---- TASK DATA

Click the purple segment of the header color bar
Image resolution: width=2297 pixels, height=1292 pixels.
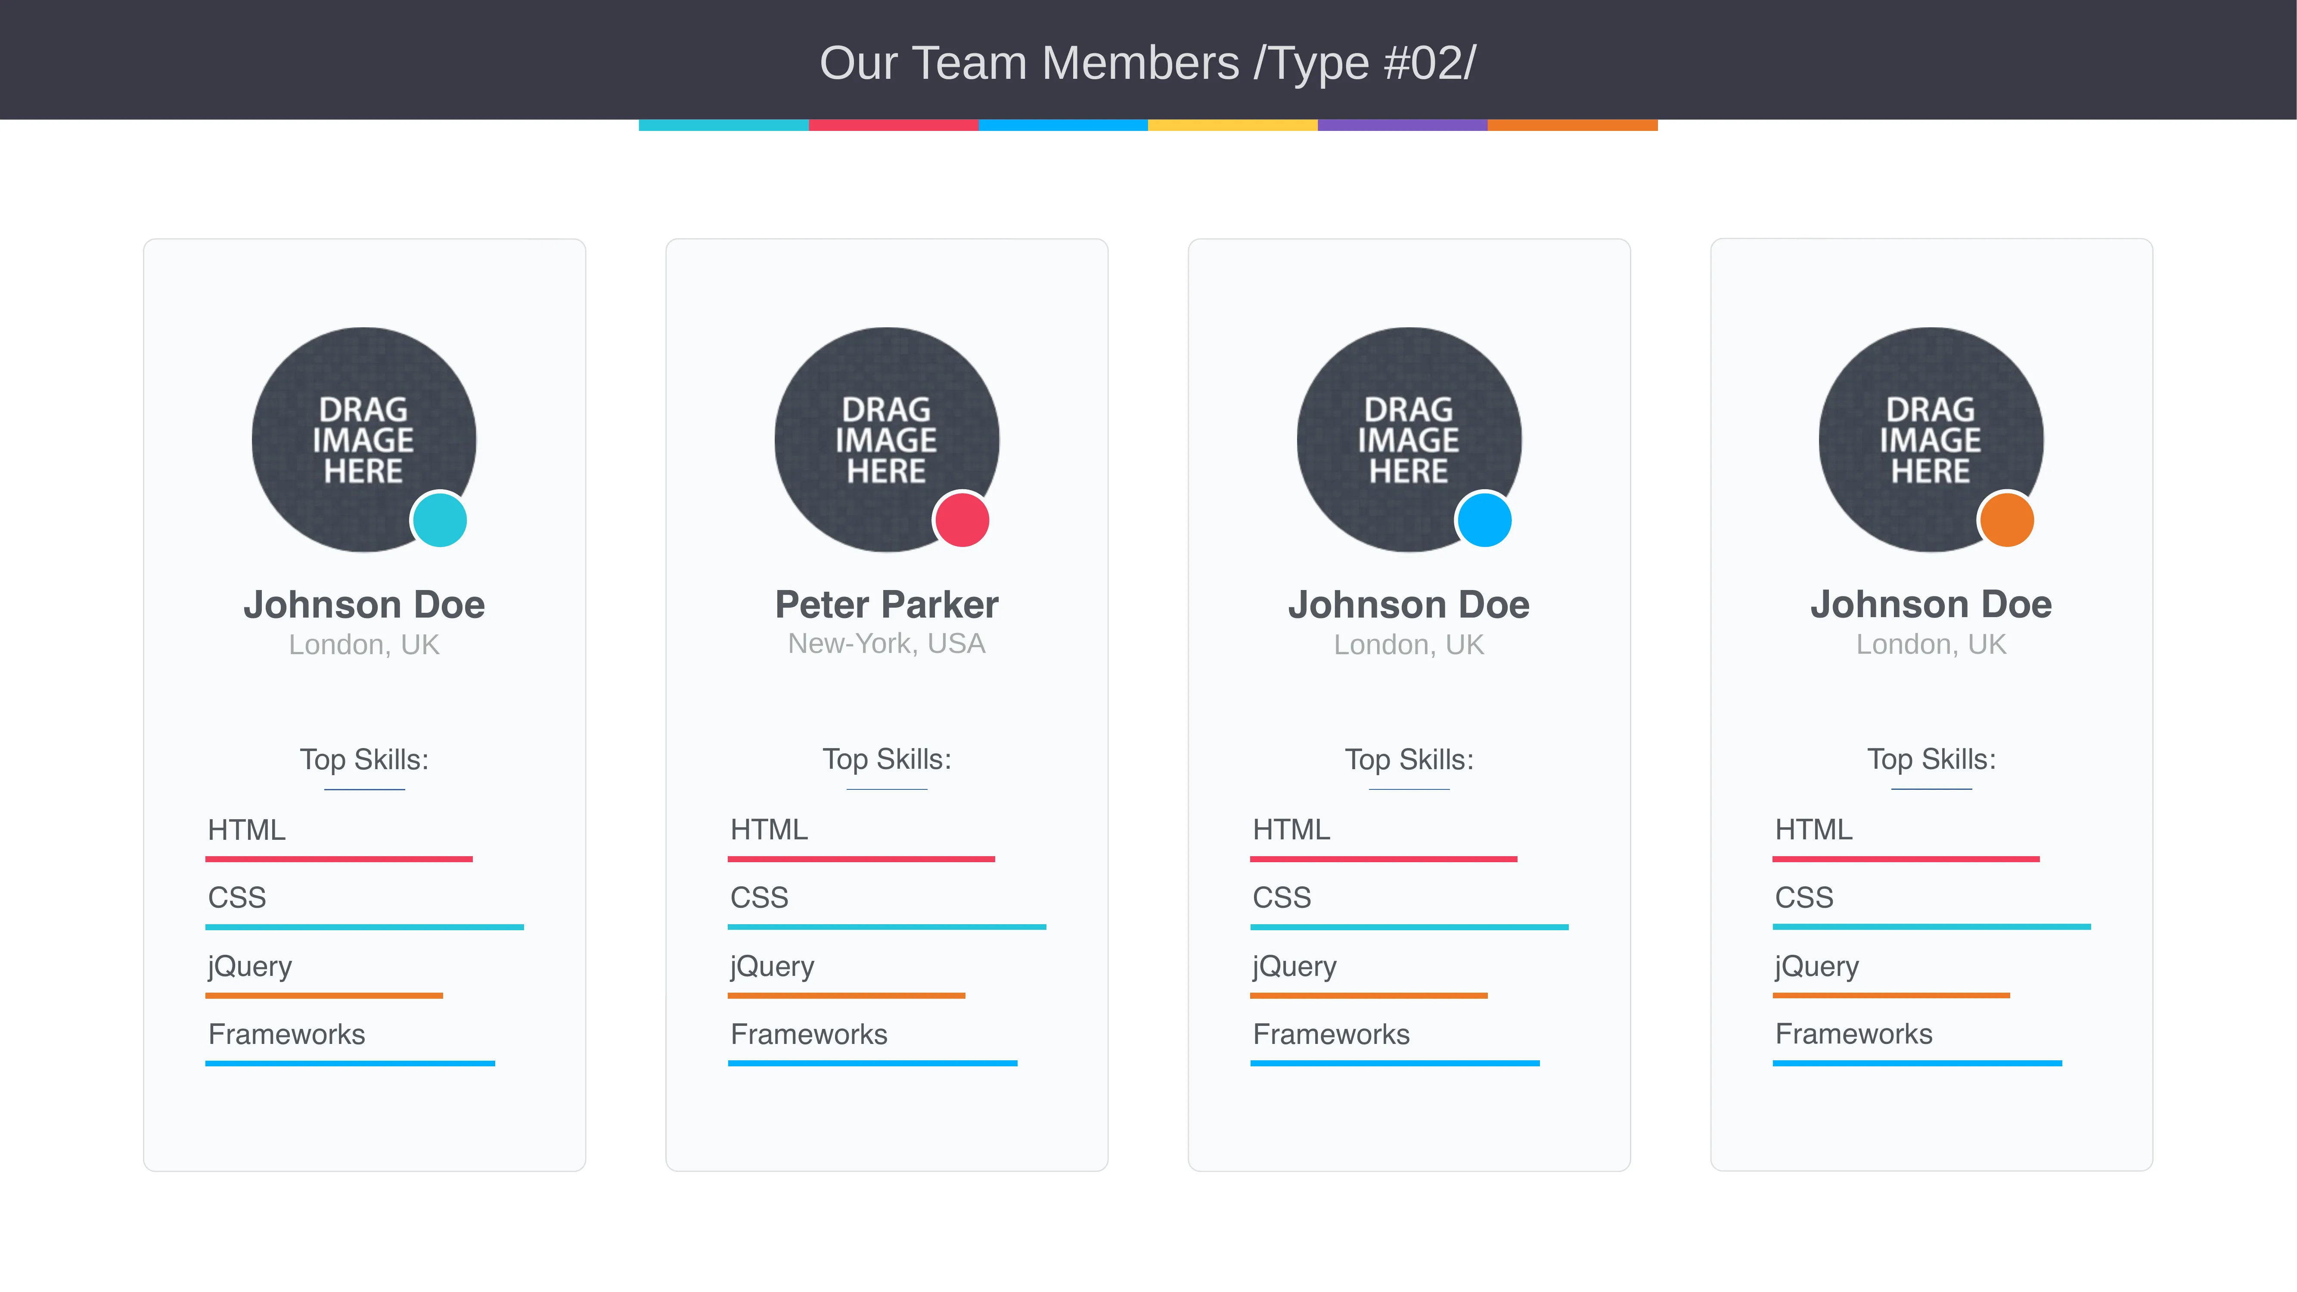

--------
---- TASK DATA

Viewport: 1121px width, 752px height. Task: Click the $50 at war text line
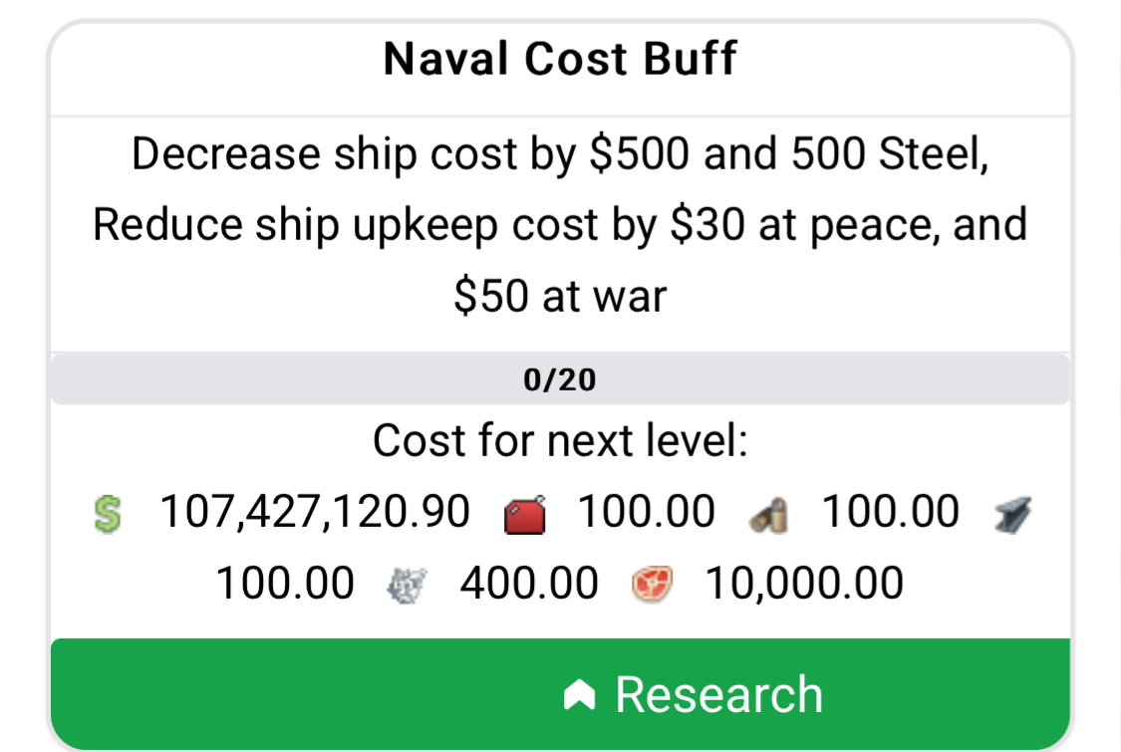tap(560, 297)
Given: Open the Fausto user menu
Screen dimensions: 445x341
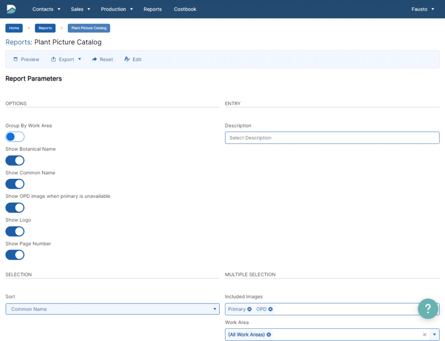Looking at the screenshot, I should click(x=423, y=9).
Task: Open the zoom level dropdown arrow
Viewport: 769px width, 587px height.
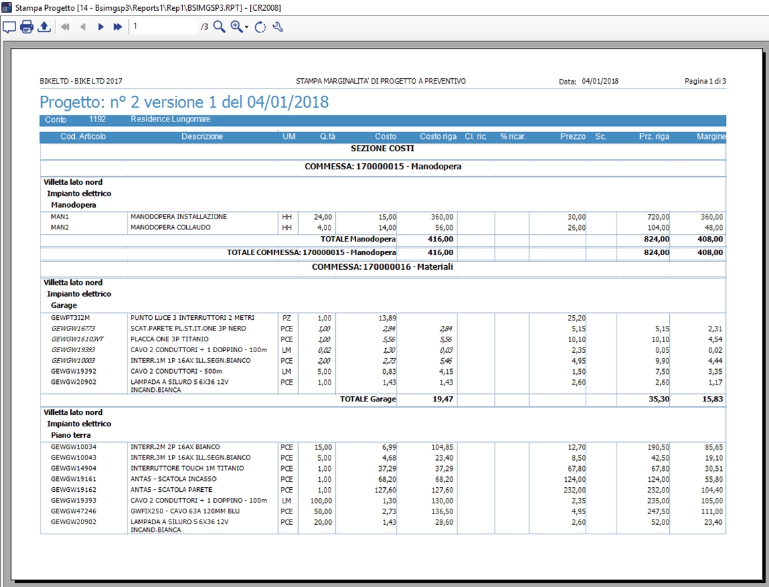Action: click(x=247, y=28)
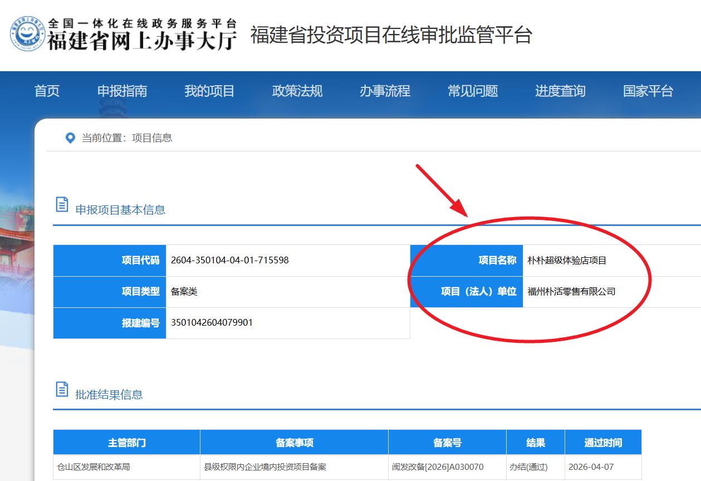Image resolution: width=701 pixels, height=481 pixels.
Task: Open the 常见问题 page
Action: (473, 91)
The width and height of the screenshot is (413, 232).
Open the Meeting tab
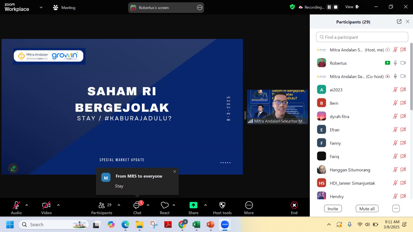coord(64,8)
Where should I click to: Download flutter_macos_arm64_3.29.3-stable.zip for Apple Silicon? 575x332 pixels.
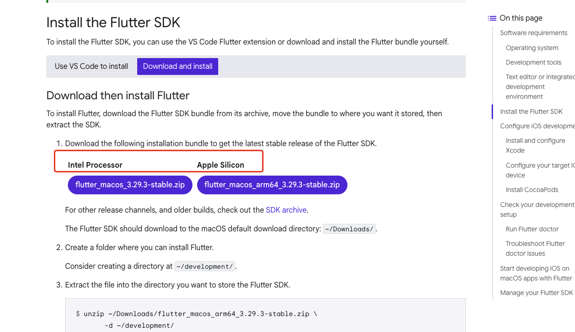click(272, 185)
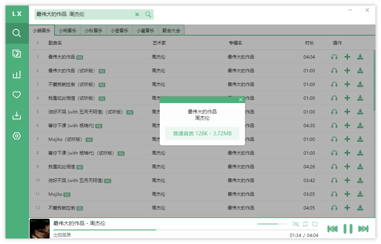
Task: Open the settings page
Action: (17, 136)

--------

EXERCISE INSTRUCTIONS
Output should match, line for line, the stretch of the material above from the line holding "Click the purple" through the line holding "Image resolution: width=2297".

YOUR SOLUTION
Click the purple segment of the header color bar
Image resolution: width=2297 pixels, height=1292 pixels.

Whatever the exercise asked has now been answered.